[EXERCISE INPUTS — start]
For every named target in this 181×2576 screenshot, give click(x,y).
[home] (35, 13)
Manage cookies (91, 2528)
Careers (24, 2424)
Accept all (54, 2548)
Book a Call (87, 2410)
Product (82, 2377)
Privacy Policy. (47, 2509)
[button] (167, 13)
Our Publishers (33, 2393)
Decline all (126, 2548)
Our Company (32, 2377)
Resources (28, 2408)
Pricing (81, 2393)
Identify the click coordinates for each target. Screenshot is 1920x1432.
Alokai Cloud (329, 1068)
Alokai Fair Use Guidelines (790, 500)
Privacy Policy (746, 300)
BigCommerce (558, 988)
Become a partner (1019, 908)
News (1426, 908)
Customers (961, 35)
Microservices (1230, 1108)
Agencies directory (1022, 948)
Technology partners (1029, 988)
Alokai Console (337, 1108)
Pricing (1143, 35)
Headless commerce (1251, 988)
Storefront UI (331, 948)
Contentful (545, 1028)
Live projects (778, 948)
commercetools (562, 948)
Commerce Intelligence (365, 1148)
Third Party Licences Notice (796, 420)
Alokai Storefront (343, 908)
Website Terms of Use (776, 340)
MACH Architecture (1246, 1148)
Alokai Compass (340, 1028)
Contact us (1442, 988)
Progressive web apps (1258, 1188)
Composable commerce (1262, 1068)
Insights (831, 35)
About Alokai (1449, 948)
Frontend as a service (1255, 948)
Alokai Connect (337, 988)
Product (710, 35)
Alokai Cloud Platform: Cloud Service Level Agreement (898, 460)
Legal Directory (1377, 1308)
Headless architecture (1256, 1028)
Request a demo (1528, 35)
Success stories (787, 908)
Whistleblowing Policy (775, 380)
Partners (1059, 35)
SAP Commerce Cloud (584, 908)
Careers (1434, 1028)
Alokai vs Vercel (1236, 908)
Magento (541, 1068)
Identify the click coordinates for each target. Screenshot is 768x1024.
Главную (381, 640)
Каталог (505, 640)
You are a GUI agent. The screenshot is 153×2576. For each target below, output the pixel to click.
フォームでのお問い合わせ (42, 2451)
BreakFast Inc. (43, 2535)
[EXERCISE INPUTS — finish]
AIM OF THE TASK
Every record above is to be written out exactly.

FINAL ANSWER
For every named target in this 181×2576 screenshot, give click(x,y).
[home] (35, 13)
Manage cookies (91, 2528)
Careers (24, 2424)
Accept all (54, 2548)
Book a Call (87, 2410)
Product (82, 2377)
Privacy Policy. (47, 2509)
[button] (167, 13)
Our Publishers (33, 2393)
Decline all (126, 2548)
Our Company (32, 2377)
Resources (28, 2408)
Pricing (81, 2393)
Identify the click coordinates for each target. Screenshot is 1920x1432.
Alokai Cloud (329, 1068)
Alokai Fair Use Guidelines (790, 500)
Privacy Policy (746, 300)
BigCommerce (558, 988)
Become a partner (1019, 908)
News (1426, 908)
Customers (961, 35)
Microservices (1230, 1108)
Agencies directory (1022, 948)
Technology partners (1029, 988)
Alokai Console (337, 1108)
Pricing (1143, 35)
Headless commerce (1251, 988)
Storefront UI (331, 948)
Contentful (545, 1028)
Live projects (778, 948)
commercetools (562, 948)
Commerce Intelligence (365, 1148)
Third Party Licences Notice (796, 420)
Alokai Storefront (343, 908)
Website Terms of Use (776, 340)
MACH Architecture (1246, 1148)
Alokai Compass (340, 1028)
Contact us (1442, 988)
Progressive web apps (1258, 1188)
Composable commerce (1262, 1068)
Insights (831, 35)
About Alokai (1449, 948)
Frontend as a service (1255, 948)
Alokai Connect (337, 988)
Product (710, 35)
Alokai Cloud Platform: Cloud Service Level Agreement (898, 460)
Legal Directory (1377, 1308)
Headless architecture (1256, 1028)
Request a demo (1528, 35)
Success stories (787, 908)
Whistleblowing Policy (775, 380)
Partners (1059, 35)
SAP Commerce Cloud (584, 908)
Careers (1434, 1028)
Alokai vs Vercel (1236, 908)
Magento (541, 1068)
Identify the click coordinates for each target. Screenshot is 768x1024.
Главную (381, 640)
Каталог (505, 640)
You are a GUI agent. The screenshot is 153×2576. For each target below, output the pixel to click.
フォームでのお問い合わせ (42, 2451)
BreakFast Inc. (43, 2535)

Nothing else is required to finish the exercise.